Une architecture qui traite la confiance des patients comme une contrainte de conception

Psychiatrie.Ink est conçu pour que les identifiants des patients ne puissent pas fuiter — non pas comme une promesse, mais comme une propriété du système. Cette page explique l’architecture centrale en langage clair et présente les deux systèmes qui travaillent en coulisses : Mira et Noevia.

Trois engagements que le code fait respecter

Les réglages peuvent changer ; l’architecture, non. Ces trois propriétés sont structurelles.

Le coffre patient « zero-knowledge »

Le nom et la date de naissance du patient sont chiffrés dans votre navigateur avant tout stockage — AES-256, avec une clé de contenu elle-même protégée par une seconde clé dont la partie privée ne quitte jamais votre appareil. Notre serveur ne stocke que du texte chiffré ; nous ne pourrions pas le lire même si nous le voulions.

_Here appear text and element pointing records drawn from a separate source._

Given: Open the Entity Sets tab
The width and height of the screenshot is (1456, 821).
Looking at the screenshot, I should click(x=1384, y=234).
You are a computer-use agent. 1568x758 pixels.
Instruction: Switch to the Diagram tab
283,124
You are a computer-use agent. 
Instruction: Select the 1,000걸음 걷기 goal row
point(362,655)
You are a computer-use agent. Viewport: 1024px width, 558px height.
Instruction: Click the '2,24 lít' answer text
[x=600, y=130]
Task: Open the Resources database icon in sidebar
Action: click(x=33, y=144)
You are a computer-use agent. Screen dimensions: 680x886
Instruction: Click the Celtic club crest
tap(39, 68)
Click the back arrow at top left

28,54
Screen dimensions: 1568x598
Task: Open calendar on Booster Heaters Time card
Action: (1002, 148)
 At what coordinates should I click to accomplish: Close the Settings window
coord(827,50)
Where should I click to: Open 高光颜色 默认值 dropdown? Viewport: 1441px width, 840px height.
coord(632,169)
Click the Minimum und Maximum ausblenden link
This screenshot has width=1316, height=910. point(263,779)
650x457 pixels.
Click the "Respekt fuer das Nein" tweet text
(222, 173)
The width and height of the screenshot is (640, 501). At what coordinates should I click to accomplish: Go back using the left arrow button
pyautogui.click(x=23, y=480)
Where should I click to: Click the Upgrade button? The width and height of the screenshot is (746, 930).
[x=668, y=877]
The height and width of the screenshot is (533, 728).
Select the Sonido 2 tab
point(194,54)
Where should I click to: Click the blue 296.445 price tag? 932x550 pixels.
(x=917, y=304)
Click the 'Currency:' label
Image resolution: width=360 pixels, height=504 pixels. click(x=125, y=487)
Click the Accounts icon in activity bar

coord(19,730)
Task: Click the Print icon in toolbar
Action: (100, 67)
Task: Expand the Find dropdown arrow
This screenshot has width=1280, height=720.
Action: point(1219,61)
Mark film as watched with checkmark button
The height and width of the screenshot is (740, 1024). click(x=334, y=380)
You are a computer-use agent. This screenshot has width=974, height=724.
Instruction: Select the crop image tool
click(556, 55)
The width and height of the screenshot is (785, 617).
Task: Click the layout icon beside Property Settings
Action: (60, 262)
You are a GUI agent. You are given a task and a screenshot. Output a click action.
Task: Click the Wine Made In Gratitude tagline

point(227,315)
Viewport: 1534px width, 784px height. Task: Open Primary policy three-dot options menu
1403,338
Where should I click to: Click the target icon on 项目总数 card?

Une seule porte pour chaque appel d’IA

Il existe exactement un chemin de code par lequel du texte peut atteindre un modèle d’IA. Il dé-identifie le texte côté serveur, puis revérifie le résultat ; si des motifs identifiants subsistent, l’appel est bloqué au lieu d’être envoyé. Aucune fonctionnalité ne peut contourner la porte — un audit automatisé fait échouer notre build si l’une d’elles essaie.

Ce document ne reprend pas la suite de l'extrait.